The site that we decided would be most appropriate to monitor a bat colony is the two-story, open barn, known as the Green Barn, that holds White Memorial’s truck, van, and miscellaneous landscaping tools. There is a well-known roost of Big Brown bats (Eptesicus fuscus) that occupy the ceiling of the barn. From 7:30 to 9:09 pm we counted a total of 127 bats emerging from gaps at the top edge of the barn. Big Brown bats have black wings with a brown furry back and paler fur below. They are a very common bat in Connecticut, and typically are found in forests, but they can also live in crevices of buildings and caves.

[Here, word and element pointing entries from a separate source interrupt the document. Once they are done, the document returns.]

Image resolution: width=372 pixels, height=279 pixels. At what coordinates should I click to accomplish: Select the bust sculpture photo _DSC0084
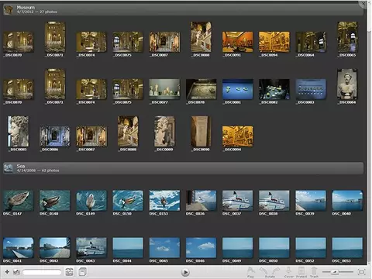pyautogui.click(x=347, y=84)
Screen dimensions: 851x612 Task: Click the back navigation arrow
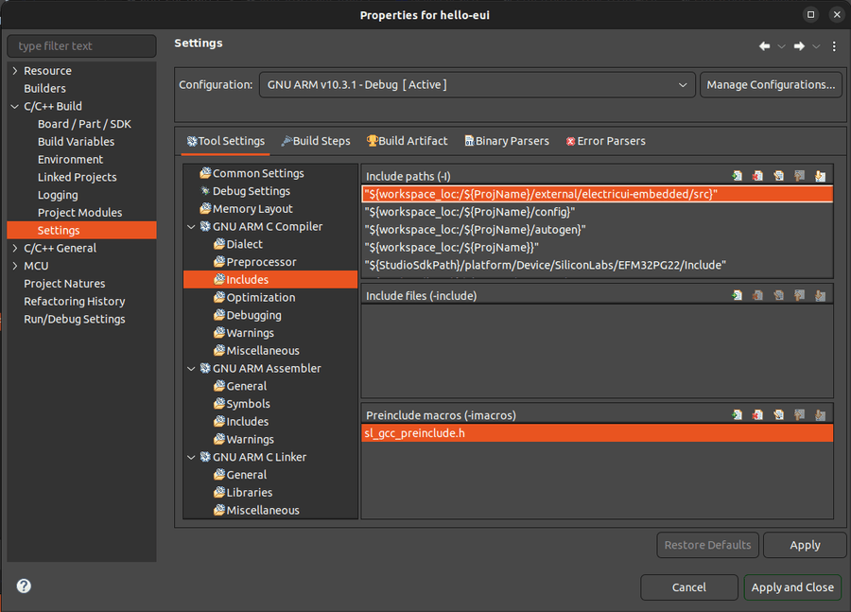point(764,44)
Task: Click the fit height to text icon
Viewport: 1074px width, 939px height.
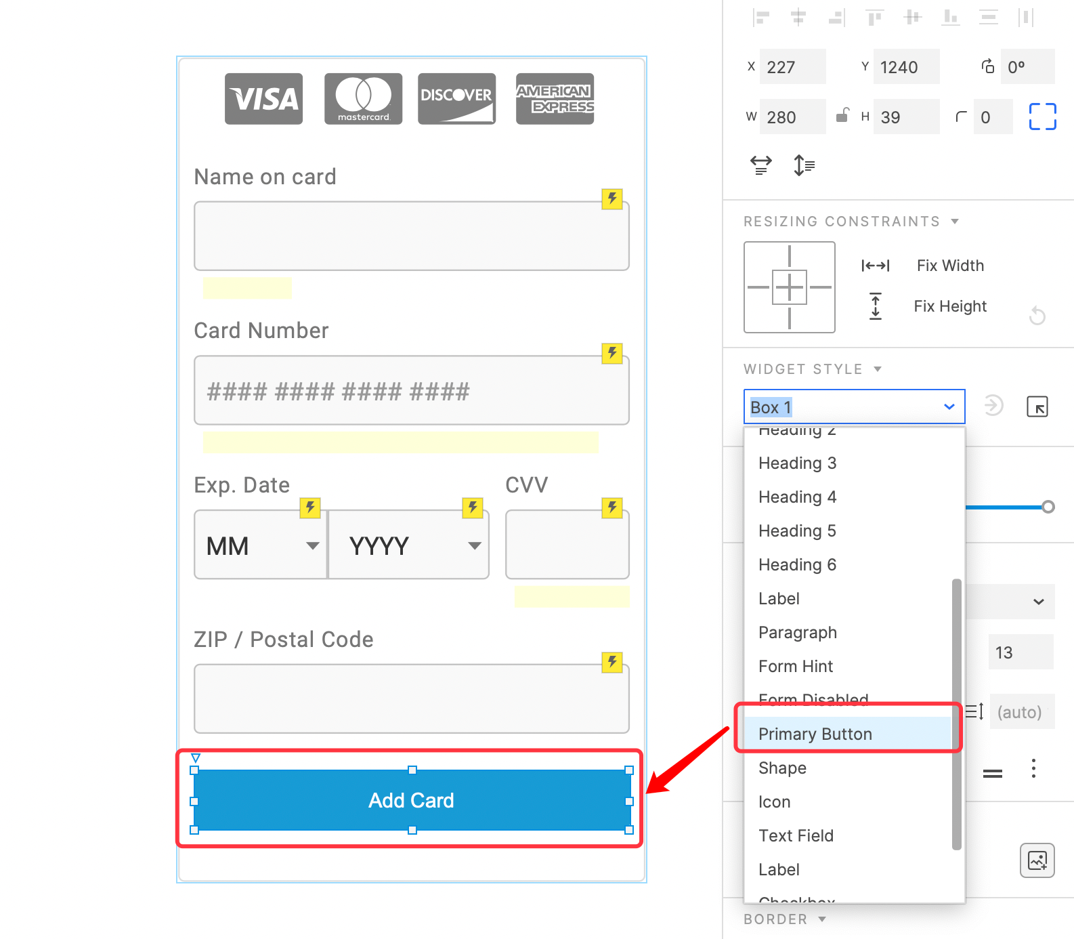Action: pos(804,165)
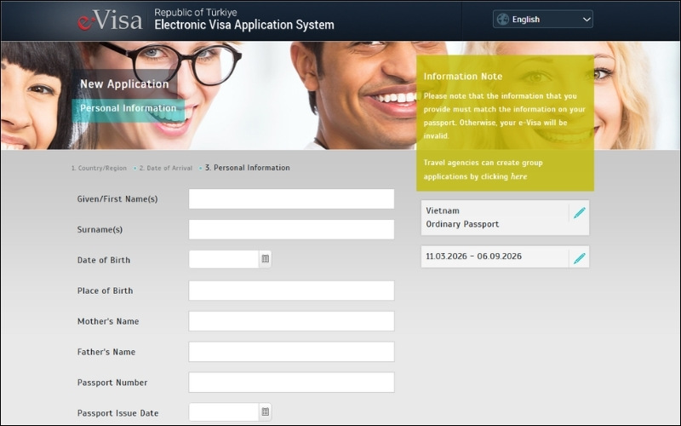The width and height of the screenshot is (681, 426).
Task: Click the e-Visa logo in the header
Action: coord(110,20)
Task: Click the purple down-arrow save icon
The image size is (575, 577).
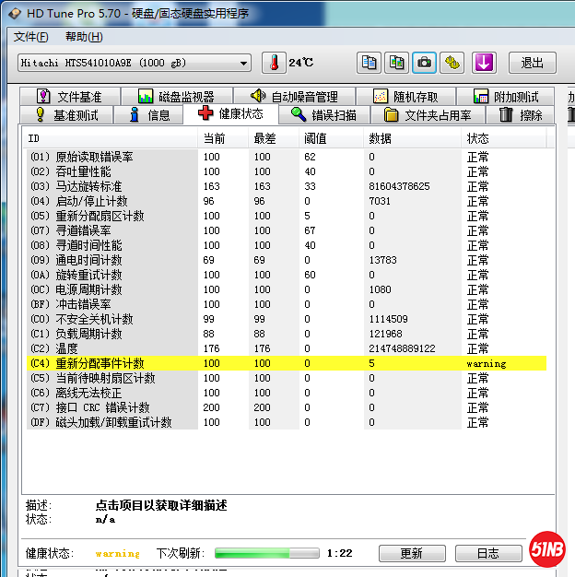Action: pyautogui.click(x=484, y=63)
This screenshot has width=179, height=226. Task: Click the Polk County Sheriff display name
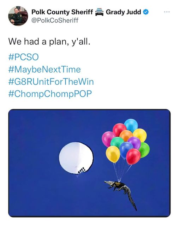62,12
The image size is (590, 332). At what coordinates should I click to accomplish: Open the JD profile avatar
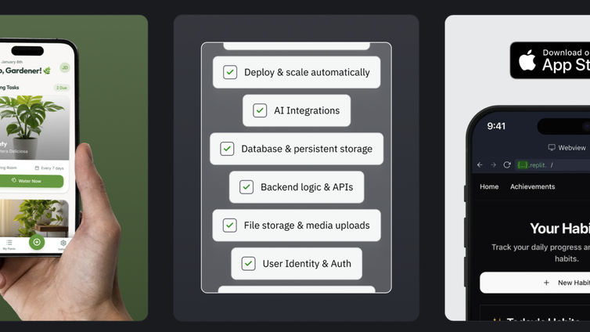click(x=65, y=68)
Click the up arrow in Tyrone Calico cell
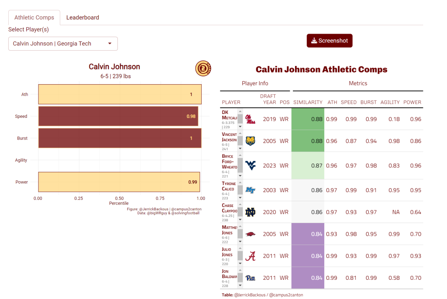 [x=240, y=182]
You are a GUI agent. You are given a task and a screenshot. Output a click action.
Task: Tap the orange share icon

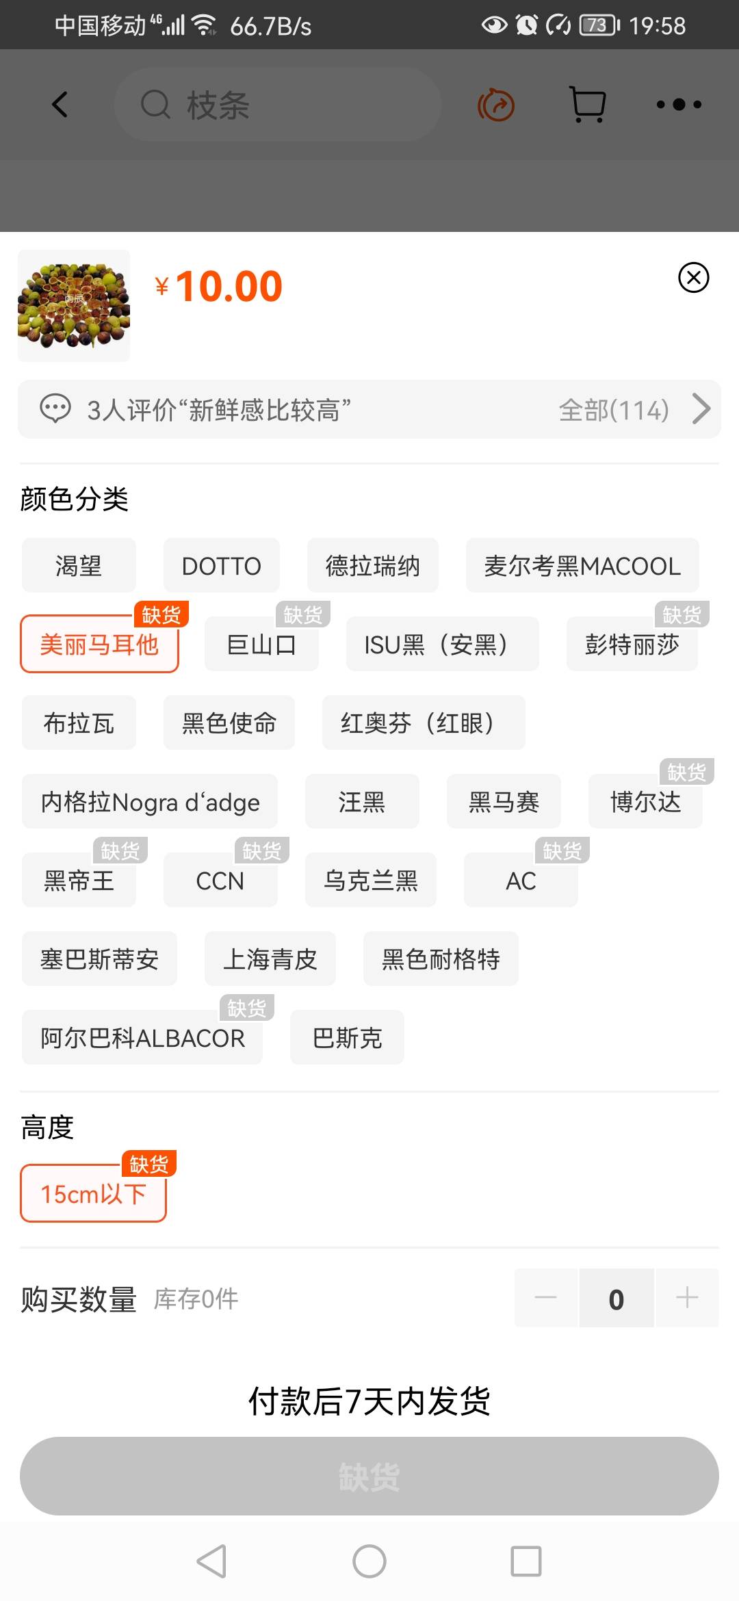[x=496, y=105]
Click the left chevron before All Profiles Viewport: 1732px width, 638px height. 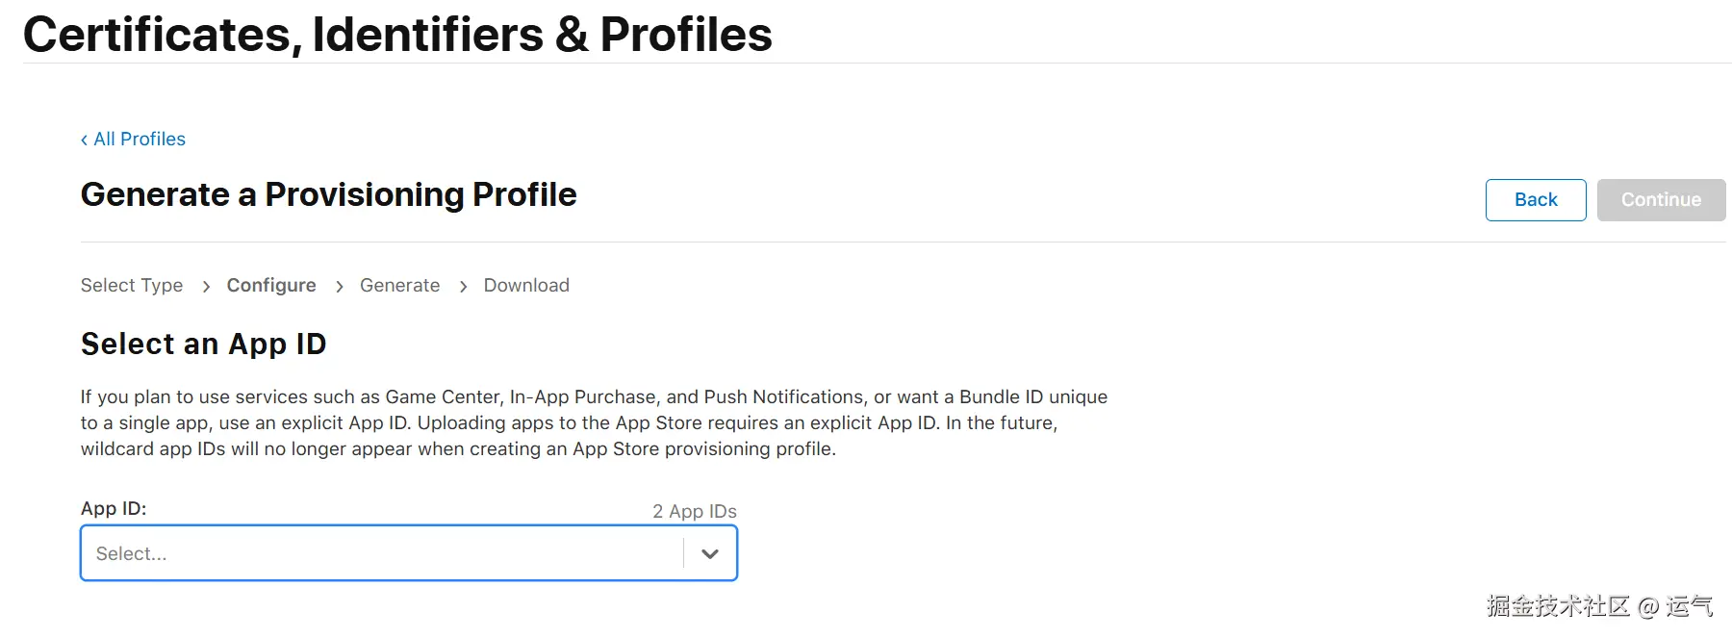85,140
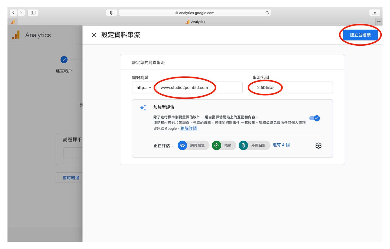The width and height of the screenshot is (390, 249).
Task: Open a new tab with plus button
Action: (x=379, y=22)
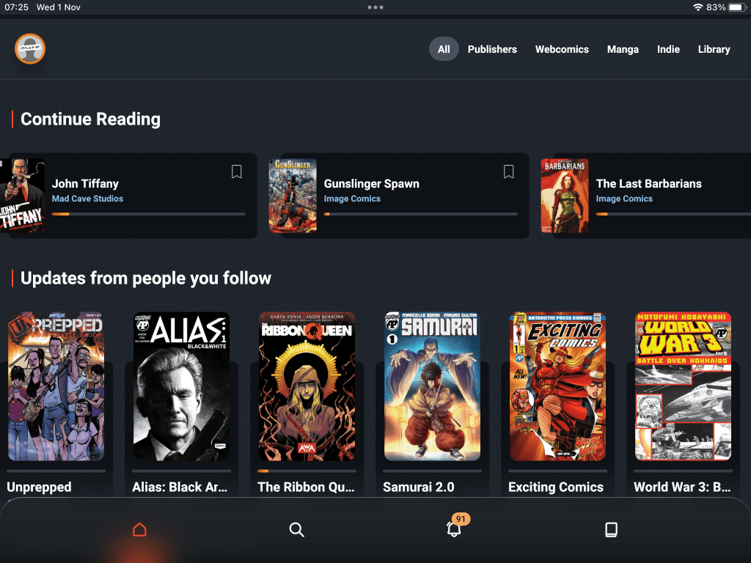
Task: Open The Ribbon Queen cover thumbnail
Action: click(307, 386)
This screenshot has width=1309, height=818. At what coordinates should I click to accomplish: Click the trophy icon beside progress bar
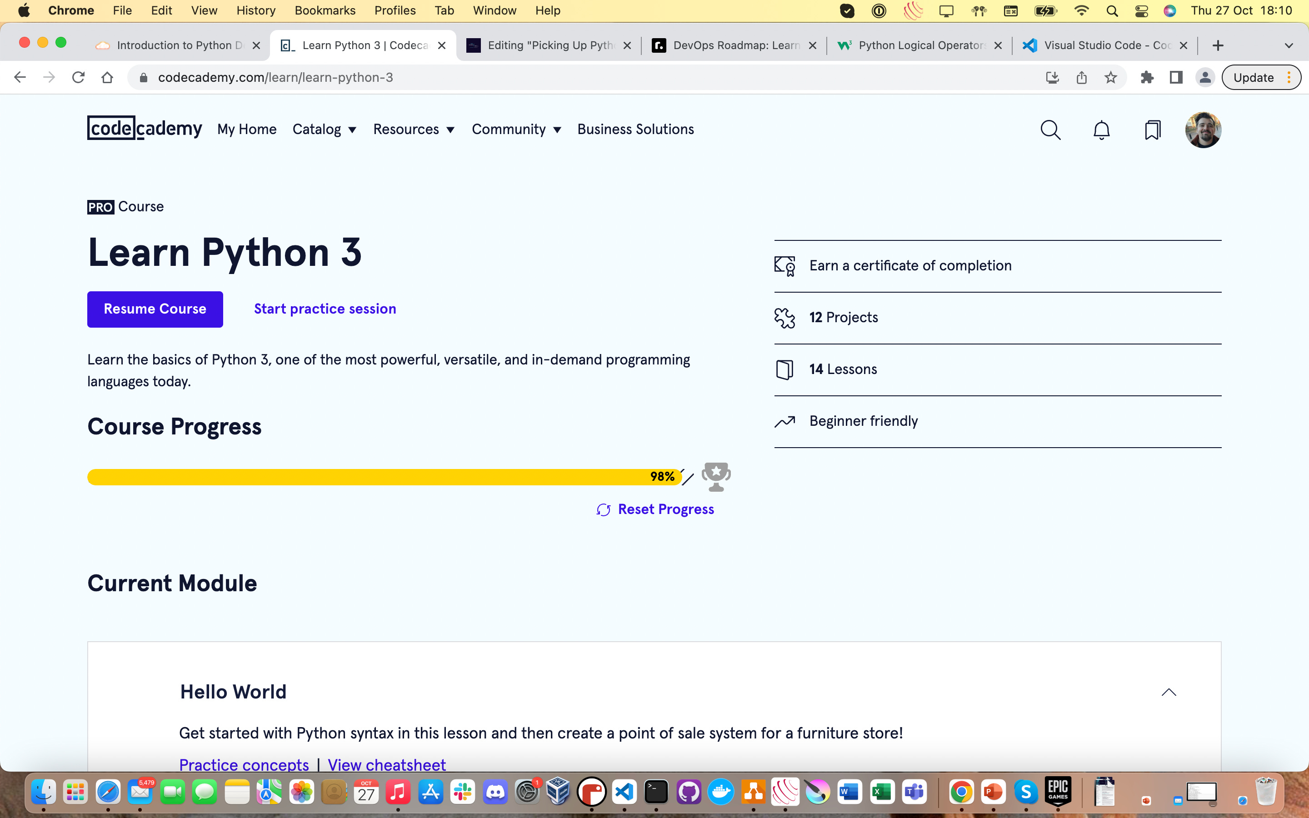tap(716, 477)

|Green Barn where bat survey took place.|
|Big Brown Bat|
Photo by Jim White
|Opening from which most of the bats emerged.|
It is important to document colony declines and losses to accurately track population change, especially to monitor the effects of White-Nose Syndrome, which since 2006, has killed over 5.7 million bats in Eastern North America. Bats play a crucial role in maintaining an ecosystem balance and consume thousands of mosquitoes and other insects every night.This project is hosted by Connecticut DEEP Wildlife Division, who encourage volunteers to make counts wherever a bat colony is known to exist. Researching a wildlife disease is expensive, therefore more committed volunteers will help DEEP retain and use grant money to help combat this destructive disease.